■ TEXT SEGMENT
DilTeam DilTeam - 4 months ago 22
Scala Question

Merging Dataframes in Spark

I've 2 Dataframes, say A & B. I would like to join them on a key column & create another Dataframe. When the keys match in A & B, I need to get the row from B, not from A.

For example:

DataFrame A:

Employee1, salary100
Employee2, salary50
Employee3, salary200


DataFrame B

Employee1, salary150
Employee2, salary100
Employee4, salary300


The resulting DataFrame should be:

DataFrame C:

Employee1, salary150
Employee2, salary100
Employee3, salary200
Employee4, salary300


How can I do this in Spark & Scala?

Answer

Try:

dfA.registerTempTable("dfA")

■ PROVIDED MATERIAL
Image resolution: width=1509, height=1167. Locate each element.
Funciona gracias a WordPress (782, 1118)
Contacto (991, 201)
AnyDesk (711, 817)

■ PROMPT A
According to the Spark dataframe thread, which DataFrame should supply the row when the keys match in A and B?
■ PROMPT B
Do the following statements agree with the Spark dataframe thread? Answer yes or no for each and quote the deciding words.
(i) The poster wants to join the two DataFrames on a key column.
(ii) In DataFrame A, Employee2 has salary100.
(iii) The poster wants a solution in Python.
■ PROMPT C
Please finish out the Spark dataframe thread, picking up where it stops.

■ EXERCISE RESPONSE A
The row should come from DataFrame B.

■ EXERCISE RESPONSE B
(i) Yes: "I would like to join them on a key column"
(ii) No: "Employee2, salary50"
(iii) No: "How can I do this in Spark & Scala?"

■ EXERCISE RESPONSE C
dfB.registerTempTable("dfB")

sqlContext.sql("""
SELECT coalesce(dfA.employee, dfB.employee), 
       coalesce(dfB.salary, dfA.salary) FROM dfA FULL OUTER JOIN dfB
ON dfA.employee = dfB.employee""")

or

sqlContext.sql("""
SELECT coalesce(dfA.employee, dfB.employee),
  CASE dfB.employee IS NOT NULL THEN dfB.salary
  CASE dfB.employee IS NOT NULL THEN dfA.salary
  END FROM dfA FULL OUTER JOIN dfB
ON dfA.employee = dfB.employee""")